File photo Photograph:( Reuters )
The amount is more than 300 per cent of what was transferred last year.
1. The Reserve Bank of India (RBI) has approved the surplus transfer of Rs 1,76,051 crore to the central government. Out of the total sum, Rs 1,23,414 crore was the surplus from the year 2018-2019 and Rs 52, 637 was from the surplus reserves, identified by the committee as per the revised Economic Capital Framework (ECF).
2. The amount is more than 300 per cent of what was transferred last year. The central bank had transferred Rs 50,000 crore in 2017-18
3. Rs 28,000 crore has already been paid as an interim dividend in the previous financial year. Thus, Rs 95000 crore remains to be transferred this fiscal.

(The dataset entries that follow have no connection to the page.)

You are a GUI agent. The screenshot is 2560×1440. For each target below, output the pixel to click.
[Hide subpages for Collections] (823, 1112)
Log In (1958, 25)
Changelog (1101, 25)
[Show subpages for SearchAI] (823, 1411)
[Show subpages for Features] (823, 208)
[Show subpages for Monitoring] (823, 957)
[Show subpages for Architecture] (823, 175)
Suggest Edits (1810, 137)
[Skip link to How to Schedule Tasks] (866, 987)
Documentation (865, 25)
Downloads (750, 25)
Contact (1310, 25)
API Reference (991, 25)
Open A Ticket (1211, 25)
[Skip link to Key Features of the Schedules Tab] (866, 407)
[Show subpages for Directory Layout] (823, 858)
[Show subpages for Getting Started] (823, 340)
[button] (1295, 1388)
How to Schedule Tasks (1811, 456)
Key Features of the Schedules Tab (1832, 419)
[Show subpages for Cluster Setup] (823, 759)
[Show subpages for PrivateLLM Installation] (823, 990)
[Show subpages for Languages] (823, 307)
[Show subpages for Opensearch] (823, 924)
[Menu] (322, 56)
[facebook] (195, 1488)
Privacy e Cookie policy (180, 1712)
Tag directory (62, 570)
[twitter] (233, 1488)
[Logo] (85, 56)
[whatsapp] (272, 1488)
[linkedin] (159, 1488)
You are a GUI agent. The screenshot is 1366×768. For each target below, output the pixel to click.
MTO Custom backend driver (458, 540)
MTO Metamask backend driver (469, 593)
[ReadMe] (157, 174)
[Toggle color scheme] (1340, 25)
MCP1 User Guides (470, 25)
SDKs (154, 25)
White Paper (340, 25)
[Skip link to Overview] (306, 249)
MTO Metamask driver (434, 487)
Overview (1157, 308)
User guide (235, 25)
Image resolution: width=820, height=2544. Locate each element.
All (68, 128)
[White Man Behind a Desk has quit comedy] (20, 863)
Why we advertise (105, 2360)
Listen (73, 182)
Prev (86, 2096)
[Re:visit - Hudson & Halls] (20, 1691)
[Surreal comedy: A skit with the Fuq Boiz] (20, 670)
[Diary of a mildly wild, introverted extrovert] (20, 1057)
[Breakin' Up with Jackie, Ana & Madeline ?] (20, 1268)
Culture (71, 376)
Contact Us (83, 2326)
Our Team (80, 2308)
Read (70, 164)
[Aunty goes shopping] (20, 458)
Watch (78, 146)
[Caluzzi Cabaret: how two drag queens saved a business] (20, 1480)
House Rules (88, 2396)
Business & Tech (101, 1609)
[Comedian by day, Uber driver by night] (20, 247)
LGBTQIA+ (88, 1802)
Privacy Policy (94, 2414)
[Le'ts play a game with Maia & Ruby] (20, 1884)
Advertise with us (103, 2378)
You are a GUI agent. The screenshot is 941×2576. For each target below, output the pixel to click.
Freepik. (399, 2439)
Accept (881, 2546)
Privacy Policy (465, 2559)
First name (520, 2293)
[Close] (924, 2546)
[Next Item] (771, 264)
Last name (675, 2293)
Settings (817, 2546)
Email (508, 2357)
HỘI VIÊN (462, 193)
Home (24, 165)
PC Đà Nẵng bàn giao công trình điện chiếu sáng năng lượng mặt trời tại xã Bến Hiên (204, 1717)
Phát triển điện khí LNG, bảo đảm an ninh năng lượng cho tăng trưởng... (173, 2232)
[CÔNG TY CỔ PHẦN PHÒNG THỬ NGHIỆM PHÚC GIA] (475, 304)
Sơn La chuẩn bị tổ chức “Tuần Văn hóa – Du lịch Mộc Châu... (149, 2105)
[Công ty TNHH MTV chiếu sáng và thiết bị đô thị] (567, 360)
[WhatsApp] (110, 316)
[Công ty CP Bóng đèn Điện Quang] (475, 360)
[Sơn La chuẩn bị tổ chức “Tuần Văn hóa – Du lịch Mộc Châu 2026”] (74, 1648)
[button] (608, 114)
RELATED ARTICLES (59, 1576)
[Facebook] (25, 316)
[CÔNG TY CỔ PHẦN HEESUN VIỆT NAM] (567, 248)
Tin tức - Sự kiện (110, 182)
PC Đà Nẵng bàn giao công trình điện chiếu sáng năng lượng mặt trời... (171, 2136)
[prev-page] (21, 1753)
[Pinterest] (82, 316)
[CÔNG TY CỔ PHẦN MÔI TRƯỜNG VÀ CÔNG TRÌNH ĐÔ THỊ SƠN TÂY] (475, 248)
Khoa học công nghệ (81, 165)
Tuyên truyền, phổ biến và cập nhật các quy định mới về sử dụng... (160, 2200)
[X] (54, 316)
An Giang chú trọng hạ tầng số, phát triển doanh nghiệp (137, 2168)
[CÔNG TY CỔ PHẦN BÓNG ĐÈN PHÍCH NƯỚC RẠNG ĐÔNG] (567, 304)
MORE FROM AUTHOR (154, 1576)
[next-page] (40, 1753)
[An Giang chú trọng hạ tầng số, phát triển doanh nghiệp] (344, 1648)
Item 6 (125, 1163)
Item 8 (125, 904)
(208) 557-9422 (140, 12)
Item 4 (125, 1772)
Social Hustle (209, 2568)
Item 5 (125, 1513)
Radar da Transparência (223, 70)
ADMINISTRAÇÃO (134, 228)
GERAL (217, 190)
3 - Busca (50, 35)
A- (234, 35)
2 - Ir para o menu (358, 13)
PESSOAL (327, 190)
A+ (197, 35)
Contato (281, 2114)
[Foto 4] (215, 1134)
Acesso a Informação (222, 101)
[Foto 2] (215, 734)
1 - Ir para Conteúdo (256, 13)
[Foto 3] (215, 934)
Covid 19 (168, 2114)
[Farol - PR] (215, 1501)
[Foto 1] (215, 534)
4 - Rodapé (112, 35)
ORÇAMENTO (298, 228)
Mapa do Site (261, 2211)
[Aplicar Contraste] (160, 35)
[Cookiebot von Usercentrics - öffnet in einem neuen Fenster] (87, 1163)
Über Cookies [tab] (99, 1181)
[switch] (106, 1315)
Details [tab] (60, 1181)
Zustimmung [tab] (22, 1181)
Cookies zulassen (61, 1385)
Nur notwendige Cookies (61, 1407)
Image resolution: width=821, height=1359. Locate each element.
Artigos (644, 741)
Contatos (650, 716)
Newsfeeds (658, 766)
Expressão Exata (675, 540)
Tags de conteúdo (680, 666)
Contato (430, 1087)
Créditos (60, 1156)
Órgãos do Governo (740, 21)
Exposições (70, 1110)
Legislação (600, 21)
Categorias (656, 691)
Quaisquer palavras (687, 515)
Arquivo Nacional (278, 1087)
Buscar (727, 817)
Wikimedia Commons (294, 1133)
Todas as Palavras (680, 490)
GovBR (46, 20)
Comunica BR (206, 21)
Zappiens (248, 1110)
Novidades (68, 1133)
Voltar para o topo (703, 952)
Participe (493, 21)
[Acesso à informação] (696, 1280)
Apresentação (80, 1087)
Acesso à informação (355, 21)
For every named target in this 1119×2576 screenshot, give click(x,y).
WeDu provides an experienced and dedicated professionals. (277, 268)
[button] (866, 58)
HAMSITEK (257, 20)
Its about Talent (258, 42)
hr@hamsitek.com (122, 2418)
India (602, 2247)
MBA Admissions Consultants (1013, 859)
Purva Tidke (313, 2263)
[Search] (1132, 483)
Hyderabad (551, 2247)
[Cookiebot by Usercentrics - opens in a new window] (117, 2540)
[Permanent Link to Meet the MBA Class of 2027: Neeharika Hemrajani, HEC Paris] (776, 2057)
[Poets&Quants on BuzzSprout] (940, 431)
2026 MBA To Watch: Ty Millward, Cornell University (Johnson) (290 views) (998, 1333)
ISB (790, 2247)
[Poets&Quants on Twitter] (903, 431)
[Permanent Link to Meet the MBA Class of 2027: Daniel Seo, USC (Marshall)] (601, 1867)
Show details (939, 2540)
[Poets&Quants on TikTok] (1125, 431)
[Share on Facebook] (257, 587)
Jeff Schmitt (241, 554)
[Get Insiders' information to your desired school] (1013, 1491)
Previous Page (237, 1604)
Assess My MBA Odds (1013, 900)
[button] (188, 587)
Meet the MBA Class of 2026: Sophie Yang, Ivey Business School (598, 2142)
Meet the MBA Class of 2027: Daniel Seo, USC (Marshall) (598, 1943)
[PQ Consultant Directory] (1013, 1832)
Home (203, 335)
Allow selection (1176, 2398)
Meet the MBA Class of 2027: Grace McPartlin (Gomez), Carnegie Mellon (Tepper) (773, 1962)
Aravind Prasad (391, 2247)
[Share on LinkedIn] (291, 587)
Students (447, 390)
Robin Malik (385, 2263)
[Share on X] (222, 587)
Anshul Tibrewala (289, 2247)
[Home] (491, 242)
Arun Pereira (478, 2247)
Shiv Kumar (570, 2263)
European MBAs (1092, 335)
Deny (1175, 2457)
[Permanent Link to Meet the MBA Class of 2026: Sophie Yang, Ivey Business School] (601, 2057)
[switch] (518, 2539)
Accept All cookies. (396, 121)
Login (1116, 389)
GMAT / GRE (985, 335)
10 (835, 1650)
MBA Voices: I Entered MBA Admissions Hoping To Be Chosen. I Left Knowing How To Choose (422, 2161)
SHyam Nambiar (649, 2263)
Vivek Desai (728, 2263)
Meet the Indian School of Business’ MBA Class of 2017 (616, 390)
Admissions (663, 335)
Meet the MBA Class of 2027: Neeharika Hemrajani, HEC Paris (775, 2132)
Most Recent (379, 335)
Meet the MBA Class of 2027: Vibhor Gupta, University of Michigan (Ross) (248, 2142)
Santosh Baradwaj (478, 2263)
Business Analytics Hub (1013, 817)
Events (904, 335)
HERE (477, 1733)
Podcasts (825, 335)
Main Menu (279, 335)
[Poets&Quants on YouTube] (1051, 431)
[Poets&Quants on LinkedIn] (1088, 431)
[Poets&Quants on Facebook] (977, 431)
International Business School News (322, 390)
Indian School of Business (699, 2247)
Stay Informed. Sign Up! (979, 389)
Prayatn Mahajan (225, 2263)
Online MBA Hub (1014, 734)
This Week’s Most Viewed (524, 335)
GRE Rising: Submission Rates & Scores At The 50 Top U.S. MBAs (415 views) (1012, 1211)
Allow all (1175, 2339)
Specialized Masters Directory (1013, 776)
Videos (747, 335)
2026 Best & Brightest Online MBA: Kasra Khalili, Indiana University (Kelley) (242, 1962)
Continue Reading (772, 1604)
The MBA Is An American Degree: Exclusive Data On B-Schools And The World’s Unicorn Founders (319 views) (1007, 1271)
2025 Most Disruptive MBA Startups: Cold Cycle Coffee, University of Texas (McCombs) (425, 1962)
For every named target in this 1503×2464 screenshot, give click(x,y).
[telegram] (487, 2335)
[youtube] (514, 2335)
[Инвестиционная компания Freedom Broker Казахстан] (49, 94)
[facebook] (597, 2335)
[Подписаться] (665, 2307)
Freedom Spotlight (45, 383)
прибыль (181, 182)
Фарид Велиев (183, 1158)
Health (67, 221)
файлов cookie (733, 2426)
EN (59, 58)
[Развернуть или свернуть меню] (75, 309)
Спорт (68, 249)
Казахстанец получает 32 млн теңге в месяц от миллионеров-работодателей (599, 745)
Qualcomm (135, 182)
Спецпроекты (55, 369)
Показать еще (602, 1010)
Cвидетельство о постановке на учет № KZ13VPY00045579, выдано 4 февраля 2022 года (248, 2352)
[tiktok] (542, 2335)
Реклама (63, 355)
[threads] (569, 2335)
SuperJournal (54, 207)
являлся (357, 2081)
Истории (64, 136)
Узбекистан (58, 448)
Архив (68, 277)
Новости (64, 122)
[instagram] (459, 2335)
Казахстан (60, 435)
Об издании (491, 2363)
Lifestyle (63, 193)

4. In simple terms, RBI is sharing a one-time profit with the Indian government. The RBI earns profits through various means including interest on securities held and currency swaps i.e when one nation's currency is used in place of the dollar by another country. Here the RBI provides the Indian Rupee to be used as swap against foreign currencies
5. The top bank's decision is in line with the recommendations of the Bimal Jalan Committee. The committee, in December 2018, tried to find out if the central bank has excess reserves that can be transferred to the Indian government. The committee made observation that economic capital should be between 20 to 24.5 per cent of RBI balance sheet. It was 23.3 per cent in June 2019 proving that RBI was one of the most resilient central banks when it comes to the economic capital or keeping reserves
6. According to the RBI Act, the central government may give such directions to the central bank in the public interest, after consultation with the Governor of the bank. Subject to any such directions, the general superintendence and direction of the affairs and business of the Bank shall be entrusted to a Central Board of Directors which may exercise all powers and do all acts and things which may be exercised or done by the Bank
7. The Indian government can use this surplus money in many ways including maintaining a fiscal deficit target of 3 per cent of GDP. The 'windfall' can also be used to solve the liquidity crisis behind the current slowdown. Also, the government can increase public investments on welfare schemes and infrastructure development. Government-owned banks can be recapitalised and the excess money can also compensate the government for the low GST collections this year.